6. If biology informs the cut-off points for making yes/no decisions based on biomarker assay results, will that cut-off be the same for different therapeutics directed to the same pathway that employs the same biomarker?
In addition to these clinically-relevant biomarker questions are other challenges and barriers, including inadequate experimental design, poor quality sample specimens for testing, poor quality data and lack of data standards, and inadequate analytics. With regard to this last point, she mentioned that the ‘lack of data standards is killing us’, and elaborated that standards and data evidence is needed at every step of the process, from early discovery through discovery for translation into the clinic, assay development, assay performance, biomarker qualification, and biomarker validation.
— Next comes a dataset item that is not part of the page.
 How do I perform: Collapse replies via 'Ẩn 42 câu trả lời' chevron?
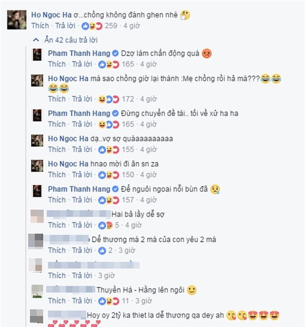coord(36,40)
Conclusions: the need for gold-standard Big Data
Dr. Barker concluded her presentation with a description of cancer as ‘malignant snowflakes’: these are individual cancers that carry multiple unique mutations as complex adaptive systems. Showing the famous ‘Wagle Slide’ (Wagle N and Garraway L et al., J. Clin. Oncol. 2011 “Dissecting Therapeutic Resistance to RAF Inhibition in Melanoma by Tumor Genomic Profiling”, figure 2) as an illustration of the evolution of resistance from a single individual, where cancer as a complex system will produce emergent properties like metastasis over time, with the accumulation of mutations resulting in complex interactions with external environmental variables that include exposure to chemical agents, viruses, hormones, and nutrients.
As a complex system that changes in 3-dimentional space over time, the biomarkers measured ‘must reflect complex contexts at different scales over time’. And in a world of big data, where the volume, velocity and variety of major data types are increasing, the future is in deep learning and machine learning.
In this world of big data, you need to ask the right questions, in addition to being well-grounded in information theory, the nature of information. Information is not data.
She concluded by stating a genuine need: gold-standard databases, as deep learning and machine learning (modes of Artificial Intelligence or AI) cannot work with poor-quality data.